Solution structure of the viral receptor domain of Tva and its implications in viral entry

Abstract

Tva is the cellular receptor for subgroup A avian sarcoma and leukosis virus (ASLV-A). The viral receptor function of Tva is determined by a 40-residue, cysteine-rich motif called the LDL-A module. Here we report the solution structure of the LDL-A module of Tva, determined by nuclear magnetic resonance (NMR) spectroscopy. Although the carboxyl terminus of the Tva LDL-A module has a structure similar to those of other reported LDL-A modules, the amino terminus adopts a different conformation.

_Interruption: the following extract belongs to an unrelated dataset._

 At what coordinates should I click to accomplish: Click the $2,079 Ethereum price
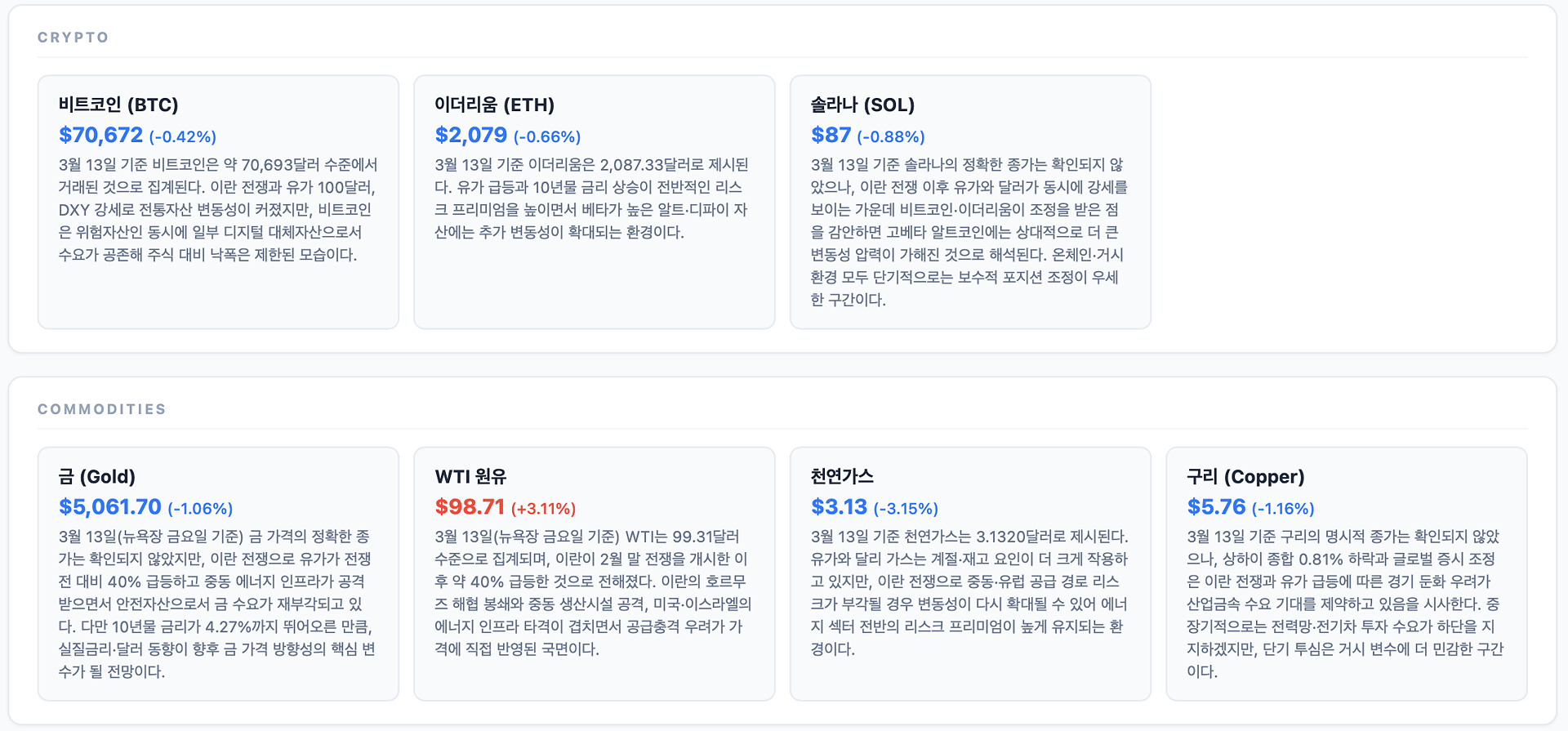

The LDL-A module of Tva does not contain the signature antiparallel beta-sheet observed in other LDL-A modules, and it is more flexible than other reported LDL-A modules. The LDL-A structure of Tva provides mechanistic insights into how a simple viral receptor functions in retrovirus entry. The side chains of H38 and W48 of Tva, which have been identified as viral contact residues by mutational analysis, are solvent exposed, suggesting that they are directly involved in EnvA binding. However, the side chain of L34, another potential viral contact residue identified previously, is buried inside of the module and forms the hydrophobic core with other residues. Thus L34 likely stabilizes the Tva structure but is not a viral interaction determinant. In addition, we propose that the flexible amino-terminal region of Tva plays an important role in determining specificity in the Tva-EnvA interaction.

FIG. 1.

Stereo view of the 20 selected structures of the Tva LDL-A module with the lowest target function from the final DYANA calculations.

FIG. 2.

Structure comparison of the Tva LDL-A module and LRP CR8. Left, N terminus; right, C terminus. Cyan, β-sheet; red and yellow, α-helix. Bottom right, calcium-binding site; straight lines, three disulfide bonds. (A) Ribbon representation of the final structure of the Tva LDL-A module, based on the 20 best structures shown in Fig. 1. (B) Ribbon representation of the three-dimensional solution structure of CR8. (C) Superimposition of the backbone of the Tva LDL-A module (blue) and that of CR8 (red).

FIG. 3.

(A) Calcium-coordinating site of the Tva LDL-A module. (B) Electrostatic surface of the Tva LDL-A module. The structure is in the same orientation as the structure in Fig. 2A; red, negative charge; blue, positive charge.

FIG. 4.

Amino acid sequence alignment of the Tva LDL-A module, LDL-A22 of LRP2, and all LDL-A modules with known structures: LDL-A5, LDL-A1, LDL-A2, LDL-A6, LRP CR3, and CR8. Conserved amino acids are boxed, and the six residues involved in calcium coordination are shaded. The residues of the Tva LDL-A module from both quail and chickens are numbered from 11 to 50 according to the mature Tva (2).

FIG. 5.

Squares of the generalized order parameters by a model-free analysis of internal motions, S², of the Tva LDL-A module (A) and LRP CR8 (B). For the Tva LDL-A module, relaxation parameters were determined for 37 nonproline residues. The remaining four nonproline residues could not be determined due to spectrum overlapping or a weak signal. For LRP CR8, relaxation parameters were determined for 42 nonproline residues. Note that the residues at the N and C termini of the recombinant Tva module are derived from the vector and are designated − or +, respectively. The residues for CR8 are numbered as described by Huang et al. (18). Bar, residues between the second and the third cysteines of Tva with a low S² value.

FIG. 6.

Molecular model of Tva as the RSV-A receptor. The side chains of the putative ligand contact residues (green) are surface exposed, whereas the side chains of the residues involved in the formation of the hydrophobic core (red) are buried. In this model, it is proposed that the conformation of the more flexible N terminus of Tva is rigidified upon EnvA binding (induced fit).